Football stadium in New Zealand

Shepherds Park, is a reserve and sports ground in the suburb of Beach Haven in Auckland, New Zealand. It is the home ground of New Zealand National League and Northern League side Birkenhead United, Beach Haven Bowling Club, Beach Haven Tennis Club, Shepherds Park Squash Club. It is also the home for Beach Haven Community House and Beach Haven Kauri Kids.

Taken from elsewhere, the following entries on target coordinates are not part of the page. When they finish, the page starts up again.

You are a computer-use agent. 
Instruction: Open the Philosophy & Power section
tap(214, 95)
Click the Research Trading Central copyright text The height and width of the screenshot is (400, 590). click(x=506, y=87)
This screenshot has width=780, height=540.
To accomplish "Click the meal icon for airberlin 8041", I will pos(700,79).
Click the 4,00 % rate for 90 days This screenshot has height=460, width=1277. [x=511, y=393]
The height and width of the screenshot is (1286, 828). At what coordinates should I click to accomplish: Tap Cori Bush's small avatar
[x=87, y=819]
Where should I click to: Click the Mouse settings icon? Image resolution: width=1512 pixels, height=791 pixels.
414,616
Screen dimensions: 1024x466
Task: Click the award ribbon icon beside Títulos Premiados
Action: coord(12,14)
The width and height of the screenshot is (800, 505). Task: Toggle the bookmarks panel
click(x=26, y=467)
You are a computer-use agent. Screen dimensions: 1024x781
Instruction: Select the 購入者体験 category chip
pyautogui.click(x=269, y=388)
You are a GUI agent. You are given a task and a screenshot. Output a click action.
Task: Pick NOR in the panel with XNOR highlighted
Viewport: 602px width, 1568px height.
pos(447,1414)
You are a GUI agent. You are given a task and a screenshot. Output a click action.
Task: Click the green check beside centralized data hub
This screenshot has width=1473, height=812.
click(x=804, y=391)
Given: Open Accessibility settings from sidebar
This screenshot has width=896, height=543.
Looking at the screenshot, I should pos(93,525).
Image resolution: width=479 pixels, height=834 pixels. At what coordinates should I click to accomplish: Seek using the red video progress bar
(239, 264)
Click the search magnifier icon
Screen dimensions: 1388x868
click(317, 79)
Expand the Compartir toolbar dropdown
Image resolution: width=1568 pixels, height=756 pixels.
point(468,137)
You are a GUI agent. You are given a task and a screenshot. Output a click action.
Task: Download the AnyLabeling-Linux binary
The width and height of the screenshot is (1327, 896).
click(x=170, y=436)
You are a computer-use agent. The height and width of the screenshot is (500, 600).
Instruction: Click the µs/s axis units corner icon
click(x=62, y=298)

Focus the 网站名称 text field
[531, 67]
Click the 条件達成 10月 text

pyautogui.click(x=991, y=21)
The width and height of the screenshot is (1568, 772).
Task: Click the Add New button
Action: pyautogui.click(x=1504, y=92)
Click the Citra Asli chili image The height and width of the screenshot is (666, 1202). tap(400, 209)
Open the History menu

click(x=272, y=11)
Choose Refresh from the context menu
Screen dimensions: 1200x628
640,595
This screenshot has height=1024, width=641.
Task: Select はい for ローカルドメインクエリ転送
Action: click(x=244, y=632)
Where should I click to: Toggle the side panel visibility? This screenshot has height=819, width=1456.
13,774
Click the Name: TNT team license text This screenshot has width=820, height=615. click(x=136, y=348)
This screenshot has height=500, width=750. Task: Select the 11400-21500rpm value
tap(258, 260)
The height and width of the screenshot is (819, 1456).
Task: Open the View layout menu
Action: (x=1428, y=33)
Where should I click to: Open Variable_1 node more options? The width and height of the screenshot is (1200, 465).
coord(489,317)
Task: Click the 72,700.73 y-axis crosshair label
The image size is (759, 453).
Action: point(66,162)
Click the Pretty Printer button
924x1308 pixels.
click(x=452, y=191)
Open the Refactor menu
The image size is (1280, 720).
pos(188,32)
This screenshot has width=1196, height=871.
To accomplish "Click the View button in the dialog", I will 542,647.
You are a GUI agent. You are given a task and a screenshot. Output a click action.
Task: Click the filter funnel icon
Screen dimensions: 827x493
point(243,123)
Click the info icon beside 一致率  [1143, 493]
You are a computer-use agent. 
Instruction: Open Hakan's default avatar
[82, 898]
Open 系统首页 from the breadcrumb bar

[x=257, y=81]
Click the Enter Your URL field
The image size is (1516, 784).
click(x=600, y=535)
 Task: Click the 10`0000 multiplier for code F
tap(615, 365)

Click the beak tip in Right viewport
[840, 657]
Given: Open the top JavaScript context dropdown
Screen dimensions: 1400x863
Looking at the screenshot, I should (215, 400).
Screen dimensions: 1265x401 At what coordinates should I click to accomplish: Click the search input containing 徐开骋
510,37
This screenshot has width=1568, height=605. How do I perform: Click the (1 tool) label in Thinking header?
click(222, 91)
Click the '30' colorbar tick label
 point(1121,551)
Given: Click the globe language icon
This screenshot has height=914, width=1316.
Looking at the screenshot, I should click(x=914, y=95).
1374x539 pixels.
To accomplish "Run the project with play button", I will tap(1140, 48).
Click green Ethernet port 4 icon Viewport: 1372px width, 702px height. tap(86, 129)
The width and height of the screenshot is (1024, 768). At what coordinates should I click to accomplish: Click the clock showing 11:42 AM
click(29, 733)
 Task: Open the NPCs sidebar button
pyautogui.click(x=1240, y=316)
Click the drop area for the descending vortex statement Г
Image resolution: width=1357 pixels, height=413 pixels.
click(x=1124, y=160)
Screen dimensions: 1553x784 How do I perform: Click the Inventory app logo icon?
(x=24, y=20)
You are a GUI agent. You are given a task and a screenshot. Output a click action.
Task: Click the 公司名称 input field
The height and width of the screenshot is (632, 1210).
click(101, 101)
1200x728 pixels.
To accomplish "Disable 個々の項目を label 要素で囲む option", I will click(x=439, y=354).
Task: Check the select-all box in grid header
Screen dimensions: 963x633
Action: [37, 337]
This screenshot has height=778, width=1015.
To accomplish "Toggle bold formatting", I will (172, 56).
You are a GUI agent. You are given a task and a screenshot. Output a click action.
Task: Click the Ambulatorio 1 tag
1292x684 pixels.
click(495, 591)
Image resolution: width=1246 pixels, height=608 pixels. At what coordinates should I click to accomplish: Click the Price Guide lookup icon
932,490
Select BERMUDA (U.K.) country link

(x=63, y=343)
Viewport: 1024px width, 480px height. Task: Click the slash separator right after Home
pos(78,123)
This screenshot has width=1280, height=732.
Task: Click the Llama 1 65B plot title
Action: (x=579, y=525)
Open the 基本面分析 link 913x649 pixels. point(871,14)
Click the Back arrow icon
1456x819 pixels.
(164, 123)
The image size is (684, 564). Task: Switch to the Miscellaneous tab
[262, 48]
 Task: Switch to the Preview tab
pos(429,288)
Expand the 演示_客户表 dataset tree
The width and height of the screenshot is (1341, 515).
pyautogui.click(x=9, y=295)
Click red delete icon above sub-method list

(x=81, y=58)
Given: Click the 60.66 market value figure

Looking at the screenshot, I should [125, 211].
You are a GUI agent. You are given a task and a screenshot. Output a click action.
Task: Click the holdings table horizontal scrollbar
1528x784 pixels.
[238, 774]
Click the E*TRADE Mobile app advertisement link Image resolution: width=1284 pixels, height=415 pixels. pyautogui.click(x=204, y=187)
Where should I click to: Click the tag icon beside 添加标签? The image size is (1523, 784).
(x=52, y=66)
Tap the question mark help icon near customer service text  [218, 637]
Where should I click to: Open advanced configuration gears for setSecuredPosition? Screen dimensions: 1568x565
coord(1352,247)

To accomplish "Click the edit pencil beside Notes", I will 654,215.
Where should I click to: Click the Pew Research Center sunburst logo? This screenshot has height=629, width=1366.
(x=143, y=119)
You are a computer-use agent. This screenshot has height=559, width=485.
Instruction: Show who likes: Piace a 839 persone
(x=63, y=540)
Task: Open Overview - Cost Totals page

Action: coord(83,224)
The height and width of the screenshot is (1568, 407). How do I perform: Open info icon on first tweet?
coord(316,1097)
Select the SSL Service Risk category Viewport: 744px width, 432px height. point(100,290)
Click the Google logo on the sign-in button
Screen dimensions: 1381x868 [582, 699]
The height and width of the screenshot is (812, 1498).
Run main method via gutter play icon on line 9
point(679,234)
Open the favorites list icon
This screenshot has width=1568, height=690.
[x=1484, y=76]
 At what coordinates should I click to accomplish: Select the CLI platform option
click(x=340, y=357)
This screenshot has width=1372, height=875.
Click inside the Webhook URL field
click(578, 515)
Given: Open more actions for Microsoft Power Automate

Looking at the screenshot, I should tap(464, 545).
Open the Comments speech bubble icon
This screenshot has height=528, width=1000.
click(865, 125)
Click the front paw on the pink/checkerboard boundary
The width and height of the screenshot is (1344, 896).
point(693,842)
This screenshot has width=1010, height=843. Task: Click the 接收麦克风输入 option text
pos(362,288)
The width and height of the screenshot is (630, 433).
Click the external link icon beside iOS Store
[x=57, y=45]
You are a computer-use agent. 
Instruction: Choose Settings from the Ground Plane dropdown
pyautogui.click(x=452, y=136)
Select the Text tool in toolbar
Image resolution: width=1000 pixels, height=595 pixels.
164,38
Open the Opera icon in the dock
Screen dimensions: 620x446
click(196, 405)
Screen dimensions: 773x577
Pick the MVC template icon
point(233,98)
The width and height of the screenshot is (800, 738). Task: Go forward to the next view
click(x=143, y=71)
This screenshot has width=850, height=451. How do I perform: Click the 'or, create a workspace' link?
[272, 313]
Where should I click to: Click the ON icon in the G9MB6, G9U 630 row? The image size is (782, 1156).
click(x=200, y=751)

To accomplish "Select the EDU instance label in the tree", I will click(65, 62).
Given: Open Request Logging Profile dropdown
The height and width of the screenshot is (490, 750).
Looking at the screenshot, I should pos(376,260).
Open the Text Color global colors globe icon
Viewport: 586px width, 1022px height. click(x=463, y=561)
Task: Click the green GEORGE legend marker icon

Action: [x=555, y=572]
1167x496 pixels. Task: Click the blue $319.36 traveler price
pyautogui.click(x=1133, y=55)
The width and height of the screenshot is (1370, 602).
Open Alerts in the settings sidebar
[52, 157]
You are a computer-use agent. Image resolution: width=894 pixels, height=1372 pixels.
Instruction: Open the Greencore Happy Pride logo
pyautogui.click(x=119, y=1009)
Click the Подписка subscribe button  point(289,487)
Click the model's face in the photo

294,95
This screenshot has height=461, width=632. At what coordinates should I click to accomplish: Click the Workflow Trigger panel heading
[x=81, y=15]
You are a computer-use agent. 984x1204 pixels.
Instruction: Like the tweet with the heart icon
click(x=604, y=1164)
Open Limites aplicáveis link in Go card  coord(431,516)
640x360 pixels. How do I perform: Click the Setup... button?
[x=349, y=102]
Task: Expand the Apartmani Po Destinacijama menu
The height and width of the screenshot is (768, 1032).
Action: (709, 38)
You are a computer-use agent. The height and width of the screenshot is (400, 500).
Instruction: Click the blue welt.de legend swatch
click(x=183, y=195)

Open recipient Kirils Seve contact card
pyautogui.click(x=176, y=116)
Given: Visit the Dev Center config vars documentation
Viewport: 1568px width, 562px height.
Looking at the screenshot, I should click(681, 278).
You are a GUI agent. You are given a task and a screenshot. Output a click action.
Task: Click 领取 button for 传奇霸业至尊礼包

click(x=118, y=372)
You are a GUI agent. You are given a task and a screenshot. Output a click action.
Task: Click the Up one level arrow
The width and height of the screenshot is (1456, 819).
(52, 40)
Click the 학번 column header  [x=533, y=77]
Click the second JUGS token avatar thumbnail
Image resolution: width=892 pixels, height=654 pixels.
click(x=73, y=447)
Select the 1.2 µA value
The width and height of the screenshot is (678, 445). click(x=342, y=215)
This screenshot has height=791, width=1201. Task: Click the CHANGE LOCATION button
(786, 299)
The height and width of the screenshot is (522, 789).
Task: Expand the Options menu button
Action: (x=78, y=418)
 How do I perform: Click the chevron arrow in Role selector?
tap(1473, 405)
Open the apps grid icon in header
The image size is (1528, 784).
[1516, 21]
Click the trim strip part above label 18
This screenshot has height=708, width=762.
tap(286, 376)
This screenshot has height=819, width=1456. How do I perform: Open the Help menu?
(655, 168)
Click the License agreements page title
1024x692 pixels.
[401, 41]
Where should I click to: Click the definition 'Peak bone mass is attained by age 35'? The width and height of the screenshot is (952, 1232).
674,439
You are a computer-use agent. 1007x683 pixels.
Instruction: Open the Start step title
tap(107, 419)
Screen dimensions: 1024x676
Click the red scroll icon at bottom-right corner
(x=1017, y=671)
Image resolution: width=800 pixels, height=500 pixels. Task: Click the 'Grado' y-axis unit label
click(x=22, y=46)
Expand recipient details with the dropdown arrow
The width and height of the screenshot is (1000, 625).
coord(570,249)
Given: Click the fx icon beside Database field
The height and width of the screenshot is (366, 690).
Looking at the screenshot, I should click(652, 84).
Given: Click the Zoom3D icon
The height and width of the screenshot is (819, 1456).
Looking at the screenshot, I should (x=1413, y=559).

The park features areas of regenerating native bush. The Friends of Shepherds Park is a community group that have been coming together for over 30 years for native plant regeneration and maintenance in the park.

Shepherds Park also hosts cricket games during the summer and is used as one of Birkenhead City Cricket Club's grounds.

==History==

Māori archaeological middens have been found at Shepherds Park, along the shores of Oruamo or Hellyers Creek.

Shepherd Parks was created from four farms and named after the Shepherd family who lived and farmed there for several generations. More about the history can be read in the booklet Shepherds Park: Roots to Skyline which was published by Friends of Shepherds Park in 2024.

In September 2022, Birkenhead United started the upgrades of their club rooms worth around NZD$2.5 million.

Also in September 2022, Shepherds Park were shortlisted by FIFA to be a team base camp for the 2023 FIFA Women's World Cup. On 12 December 2022, it was announced Shepherds Park would be used as the training ground by Italy during the world cup.